**Task directions:**
Using the data that follows, return exactly the lines from the one that contains "Plus d’informations (697, 2531)" through the one that contains "Plus de détails... (310, 849)", ends included.

**Exercise data:**
# # # # # # #

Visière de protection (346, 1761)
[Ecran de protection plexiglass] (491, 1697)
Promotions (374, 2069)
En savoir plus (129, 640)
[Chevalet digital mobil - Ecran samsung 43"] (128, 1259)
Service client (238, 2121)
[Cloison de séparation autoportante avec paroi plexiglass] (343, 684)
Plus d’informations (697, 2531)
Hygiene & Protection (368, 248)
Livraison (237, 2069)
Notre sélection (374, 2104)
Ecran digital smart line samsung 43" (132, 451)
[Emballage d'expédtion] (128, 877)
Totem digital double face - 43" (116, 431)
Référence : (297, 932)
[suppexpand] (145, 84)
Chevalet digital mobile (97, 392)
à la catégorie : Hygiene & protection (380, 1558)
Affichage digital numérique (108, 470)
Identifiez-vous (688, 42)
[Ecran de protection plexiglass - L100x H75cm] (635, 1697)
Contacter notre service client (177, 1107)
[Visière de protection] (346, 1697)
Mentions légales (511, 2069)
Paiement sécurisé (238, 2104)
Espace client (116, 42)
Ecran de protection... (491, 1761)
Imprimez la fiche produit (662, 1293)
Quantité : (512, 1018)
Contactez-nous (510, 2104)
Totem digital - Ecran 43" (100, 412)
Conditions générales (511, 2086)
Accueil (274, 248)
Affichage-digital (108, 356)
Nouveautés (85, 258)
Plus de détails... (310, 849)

# # # # # # #

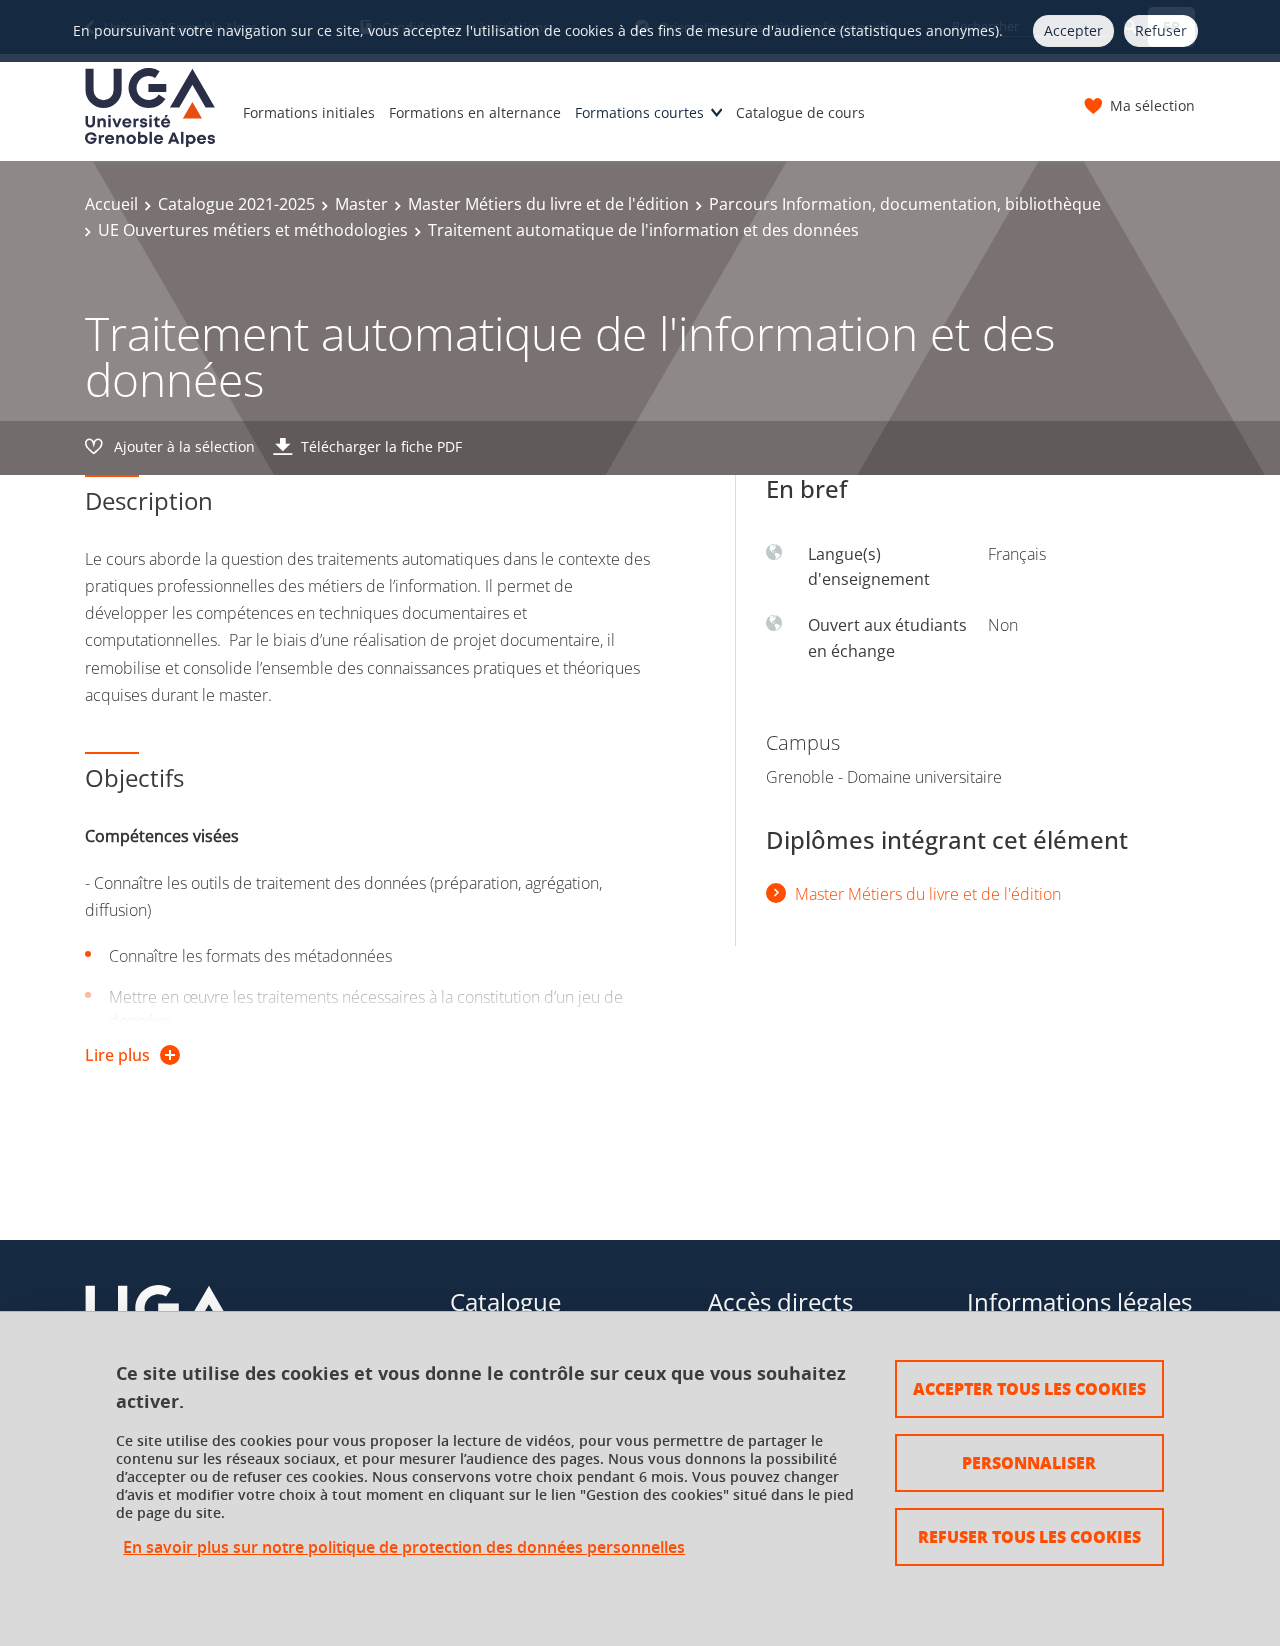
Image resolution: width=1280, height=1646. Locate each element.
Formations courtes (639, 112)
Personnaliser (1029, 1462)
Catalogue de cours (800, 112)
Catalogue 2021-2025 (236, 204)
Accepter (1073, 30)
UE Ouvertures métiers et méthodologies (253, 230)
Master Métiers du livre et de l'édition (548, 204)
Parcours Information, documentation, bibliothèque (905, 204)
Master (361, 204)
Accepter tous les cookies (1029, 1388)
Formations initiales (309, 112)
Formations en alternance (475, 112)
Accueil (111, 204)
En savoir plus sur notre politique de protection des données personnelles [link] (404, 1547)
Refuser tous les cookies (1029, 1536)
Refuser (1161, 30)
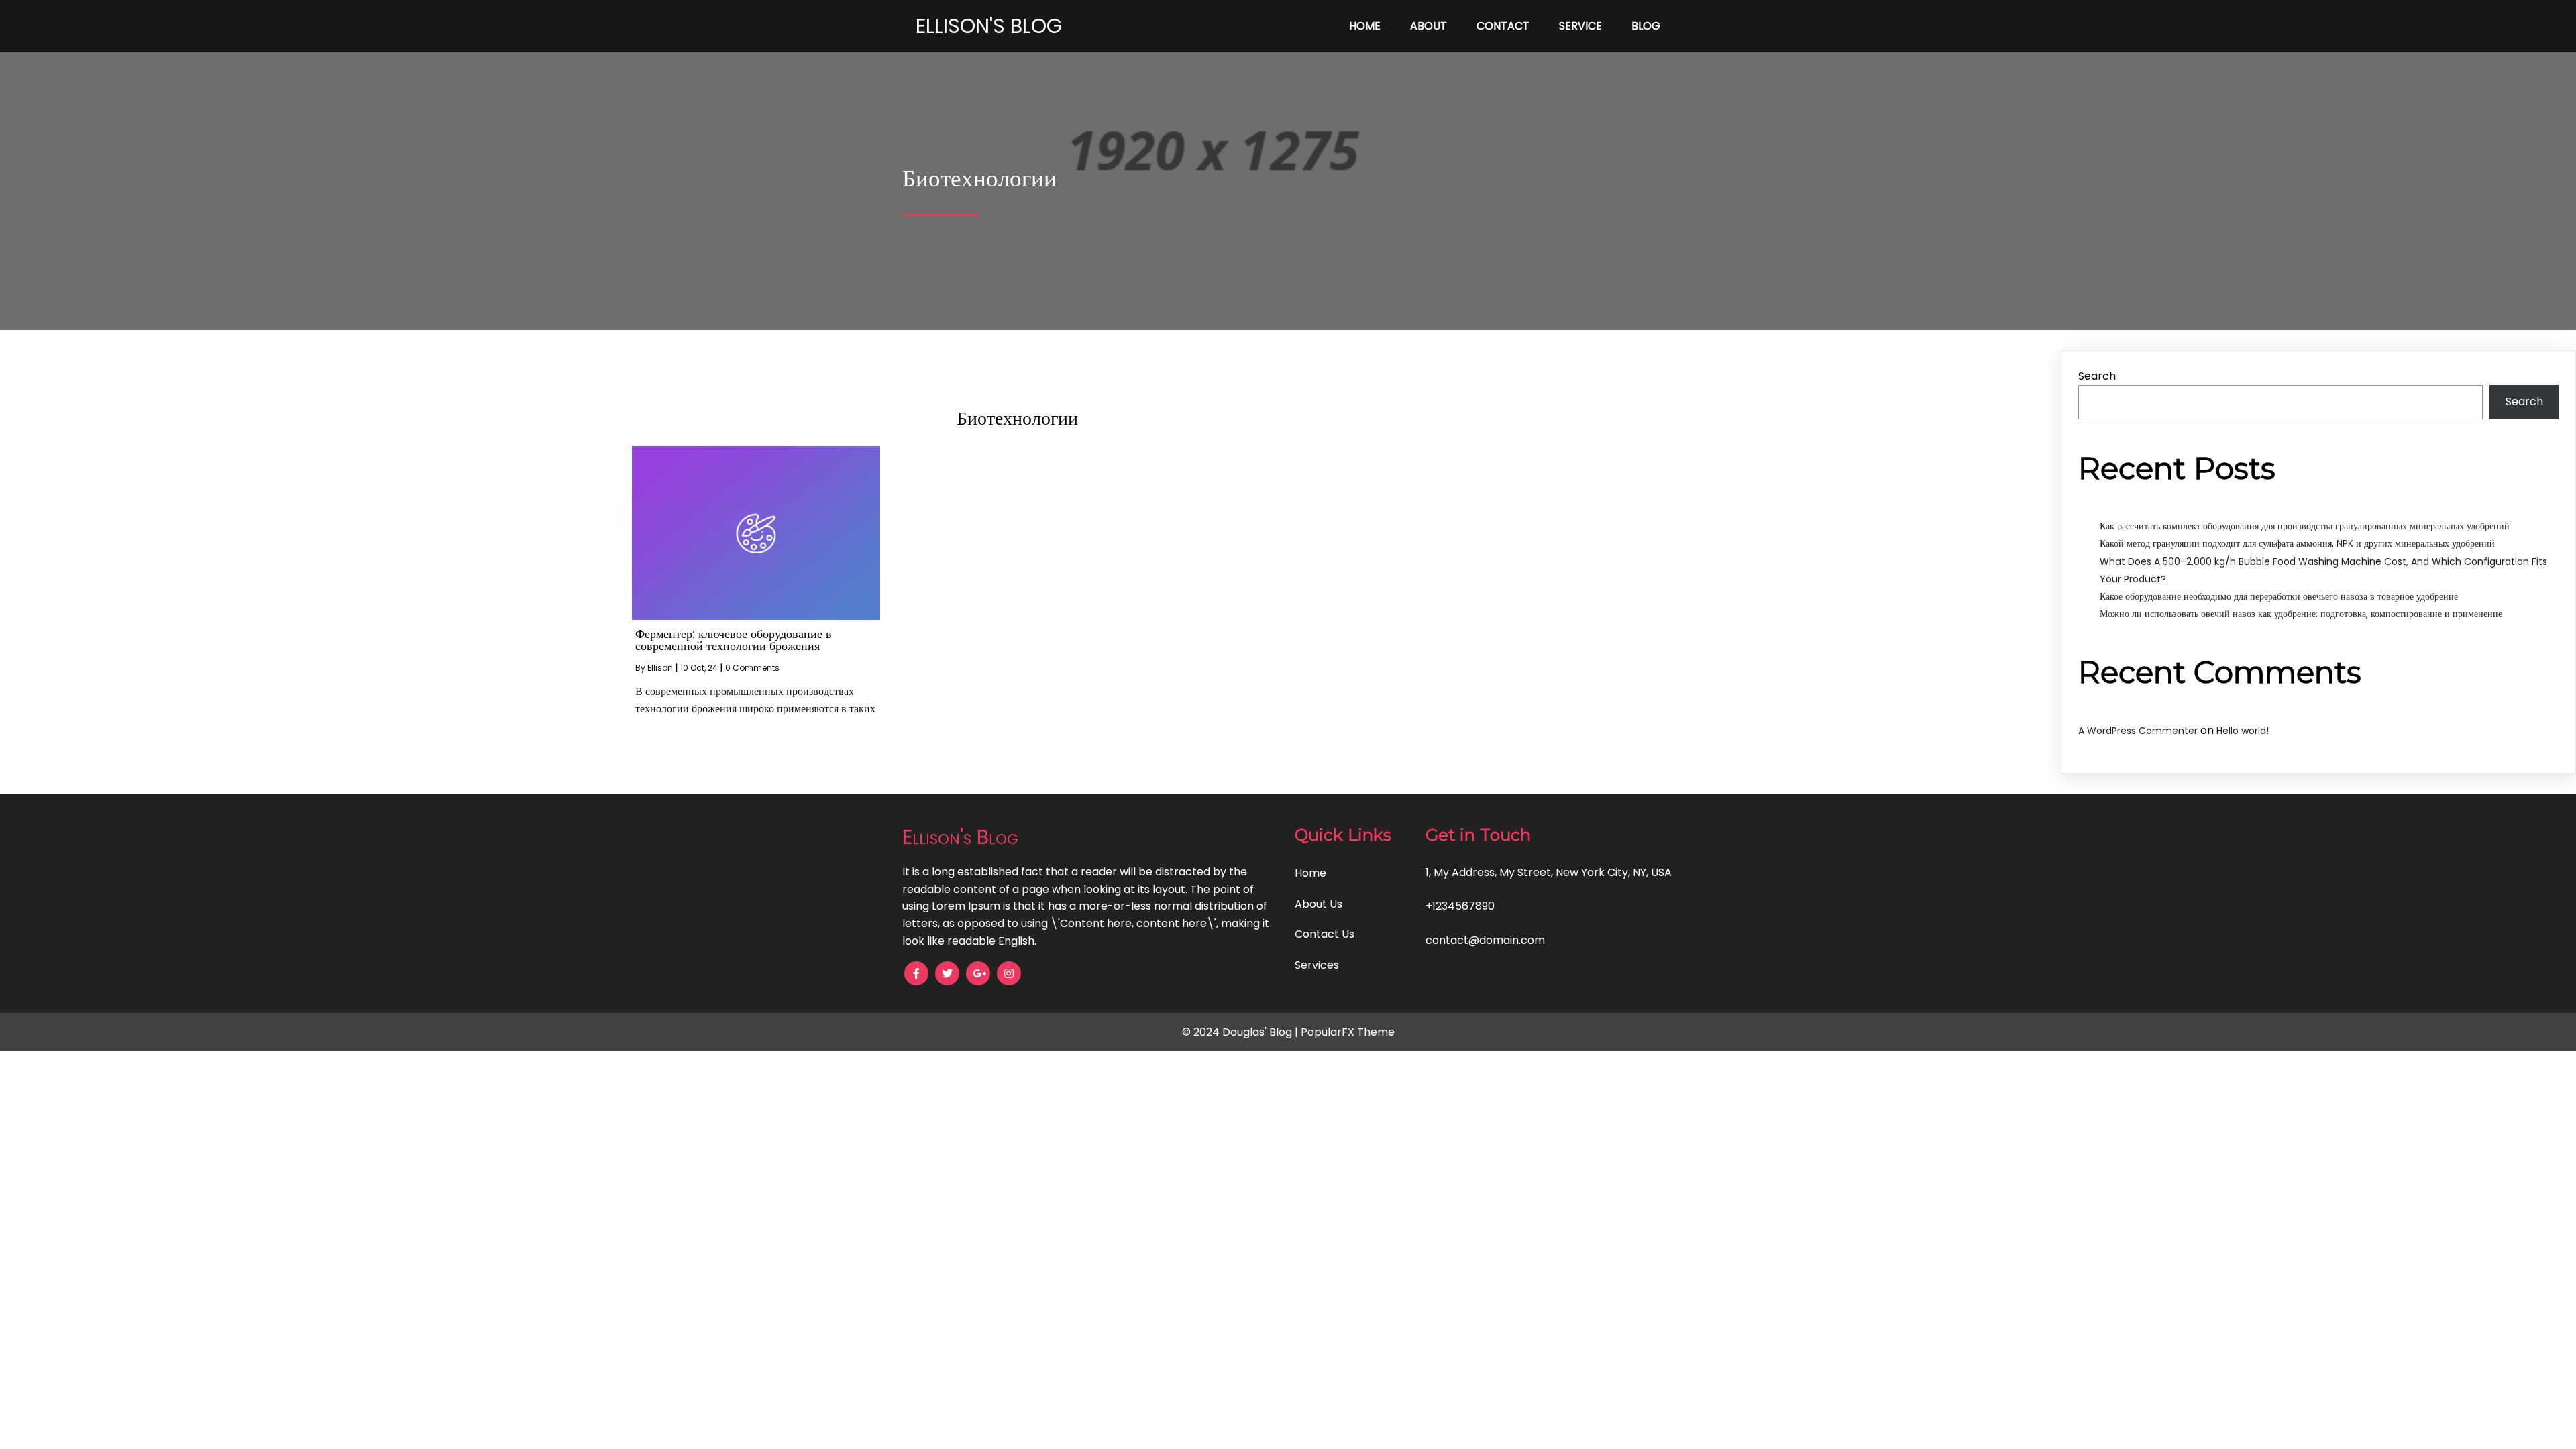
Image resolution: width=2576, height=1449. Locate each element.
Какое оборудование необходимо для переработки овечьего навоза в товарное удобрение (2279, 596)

# # # # # # #

**Task response:**
Plus d’informations (697, 2531)
Hygiene & Protection (368, 248)
Livraison (237, 2069)
Notre sélection (374, 2104)
Ecran digital smart line samsung 43" (132, 451)
[Emballage d'expédtion] (128, 877)
Totem digital double face - 43" (116, 431)
Référence : (297, 932)
[suppexpand] (145, 84)
Chevalet digital mobile (97, 392)
à la catégorie : Hygiene & protection (380, 1558)
Affichage digital numérique (108, 470)
Identifiez-vous (688, 42)
[Ecran de protection plexiglass - L100x H75cm] (635, 1697)
Contacter notre service client (177, 1107)
[Visière de protection] (346, 1697)
Mentions légales (511, 2069)
Paiement sécurisé (238, 2104)
Espace client (116, 42)
Ecran de protection... (491, 1761)
Imprimez la fiche produit (662, 1293)
Quantité : (512, 1018)
Contactez-nous (510, 2104)
Totem digital - Ecran 43" (100, 412)
Conditions générales (511, 2086)
Accueil (274, 248)
Affichage-digital (108, 356)
Nouveautés (85, 258)
Plus de détails... (310, 849)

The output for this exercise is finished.